Modified connection of the microphone to the valve generator for radio telephony

. Another form of grid modulation

Another method of connecting the microphone to the valve generator.

 Modulation by August Hund

August Hund’s proposed method for modulating radio frequency currents by a microphone. In this system, the antenna oscillations are modulated at vocal frequency by a three-electrode vacuum tube. The radio frequency currents for the carrier wave are generated by the vacuum tube V, the grid and plate circuits being coupled together as usual for the generating of radio frequency currents. By coupling L-2 to L-1, currents of similar frequency are induced in the antenna circuit. The antenna system further includes the coil L-3 which may have from 6 to 15 micro henries inductance. The terminals of L-3 are connected to the plates P-1 and P-2 of the three-electrode bulb V-1. The potential of the grid to filament is varied at speech frequency by the microphone T through the iron-core induction coil P-1, S-1. The potential of the grid in respect to the filament can be maintained at the most satisfactory value by battery B-3 and potentiometer P. The grid normally is held at a fairly high negative potential so that no currents leak around L-3 through the valve V-1; but when the microphone T is spoken into, the valve becomes conductive at vocal frequencies; one-half cycle of the carrier wave leaks through the conduction path from P-1 to F-1, and similarly the other half cycle through the conduction path from P-2 to F-1. Energy is thus withdrawn from successive cycles of the carrier wave in accordance with the vocal wave impressed upon the grid by the microphone T and the transformer P- S1.

 Englund's system

Englund’s vacuum tube system for wireless telephony. In this system the radio frequency currents generated by a small three-electrode tube V-1 are amplified and modulated by a microphone coupled to the input circuit of a tube V-2. The output is coupled to L-6 through L-5. The circuit of L-6 in turn contains a bridge consisting of resistances R-1, R-2, inductance L-7, and condenser C-7. Tapped across this bridge is the inductance L-8 coupled to L-9, the terminals of which in turn being further strengthened by the amplifiers V-3. By properly balancing the bridge, no current flow through L-8 at the carrier frequency F, but currents of a frequency differing from that of the carrier frequency destroy the balance according to the frequencies of the vocal currents generated by the human voice. The output circuits of V-3 are in turn coupled to a battery of power bulbs V-4 whose output circuit is coupled to the antenna circuit A, L-13, E. In a circuit of this kind an initial radio frequency current of a few watts may set up current of similar form of many kilowatts in the antenna circuit. A feature of this system is the elimination of the carrier frequency. The antenna does not radiate except when the microphone transmitter is actuated.

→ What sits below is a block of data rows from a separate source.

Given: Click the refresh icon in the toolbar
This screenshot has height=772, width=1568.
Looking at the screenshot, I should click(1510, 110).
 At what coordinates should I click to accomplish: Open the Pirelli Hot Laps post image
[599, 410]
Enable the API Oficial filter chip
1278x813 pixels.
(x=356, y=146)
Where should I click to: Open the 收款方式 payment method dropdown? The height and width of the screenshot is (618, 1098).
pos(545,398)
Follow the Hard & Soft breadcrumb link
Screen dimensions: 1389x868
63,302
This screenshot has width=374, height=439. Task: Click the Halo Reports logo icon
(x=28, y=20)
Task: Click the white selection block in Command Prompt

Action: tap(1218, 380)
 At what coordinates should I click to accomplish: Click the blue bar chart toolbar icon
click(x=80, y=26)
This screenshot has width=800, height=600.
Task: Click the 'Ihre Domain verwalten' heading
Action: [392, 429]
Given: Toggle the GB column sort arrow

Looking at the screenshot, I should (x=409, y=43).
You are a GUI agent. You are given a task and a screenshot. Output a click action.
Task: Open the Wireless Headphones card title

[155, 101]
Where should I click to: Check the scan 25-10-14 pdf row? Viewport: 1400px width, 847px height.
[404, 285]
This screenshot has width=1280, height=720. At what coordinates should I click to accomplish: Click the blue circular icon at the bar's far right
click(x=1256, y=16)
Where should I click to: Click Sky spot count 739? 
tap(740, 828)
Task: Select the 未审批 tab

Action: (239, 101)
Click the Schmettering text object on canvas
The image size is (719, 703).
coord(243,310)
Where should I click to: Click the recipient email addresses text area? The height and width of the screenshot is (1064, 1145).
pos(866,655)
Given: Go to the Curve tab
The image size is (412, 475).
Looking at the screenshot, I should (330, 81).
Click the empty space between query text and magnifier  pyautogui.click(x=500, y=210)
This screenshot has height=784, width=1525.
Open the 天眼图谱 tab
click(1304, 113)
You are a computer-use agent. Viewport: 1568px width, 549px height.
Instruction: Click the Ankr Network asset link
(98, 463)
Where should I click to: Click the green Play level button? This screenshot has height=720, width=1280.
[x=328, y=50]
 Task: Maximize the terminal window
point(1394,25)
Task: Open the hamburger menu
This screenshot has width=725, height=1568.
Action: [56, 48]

. Receiver for Englund's system

Receiving apparatus of Englund’s system. The carrier frequency is supplied by a local generator A-1.

 John Carson's system

Another system has been disclosed by John Carson in which the antenna does not radiate except when the microphone is spoken into. It is to be noted in this diagram that the field current of a radio frequency alternator A is modulated at vocal frequencies by a microphone T, the currents of which are amplified by a vacuum tube V. The field windings F of the alternator are thus excited at speech frequency and the amplitude of the radio frequency current generated by A varied accordingly.